Honestly, nothing is 100% convincing, but if I could pick anything, I'd use
HMTL with some templating magic (for generating references).

It still leaves the issue of positioning floats and page breaks, which is
really non-trivial, even if you already had a "spatial model" of what the
generated HTML would look like (I know of no such library, but do tell if you
know of it).

TBH, floating figures is a non-issue for the web, where you can just position
them in the flow. It's only in print that this is an issue. I'd be fine to put
figures on separate pages, but that might be a waste of paper.

------
drej
Step 1: touch report.tex Step 2: latexmk -pvc -pdf report.tex Step 3: ??? Step
4: PROFIT

------
graycat
What the OP describes is really long, drawn out, complicated mud wrestling.

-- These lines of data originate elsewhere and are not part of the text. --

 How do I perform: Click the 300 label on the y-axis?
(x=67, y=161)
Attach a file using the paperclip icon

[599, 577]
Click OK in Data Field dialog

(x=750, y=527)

I've been a good TeX user from the beginning of TeX and love TeX.

For the problem the OP addresses with LaTeX, there is a much easier solution:
And the candidates are ..., and may I have the envelope, please? [drum roll].
And the winner is ["rip"]: Just use just TeX, that is, D. Knuth's TeX with his
standard macro collection Plain. If get into trouble, then just get and read
his book, _The TeXBook_ \-- as software documentation, it is exemplary.

I'm guessing that a TeX file sent to people who accept LaTeX will work fine.
That was the case the time I published in the Elsevier journal _Information
Sciences_.

Want some cross reference macros? Okay, I put my TeX macro source code for
cross references at

[https://news.ycombinator.com/item?id=13630570](https://news.ycombinator.com/item?id=13630570)

in two parts in two posts where the above URL is for the first part and the
second part is close in the same HN thread.

The OP goes on and on about what text editor to use for typing in documents in
TeX. No problemo! I just use my favorite general purpose text editor KEdit
with a few macros specific to TeX.

With the TeX distribution I have is the spell checker ASpell. I use it for
nearly all my spell checking, in blog posts, e-mail, sure, TeX, source code
documentation, own notes on random subjects, etc. ASpell was written by a
bright, hard working person -- it's darned nice software, one of my favorite
tools. I use ASpell just for English, but IIRC it also can work with French,
German, etc.

TeX is fixed and unchanging, rock solidly standard, essentially totally bug
free, beautifully designed and documented -- what's not to like?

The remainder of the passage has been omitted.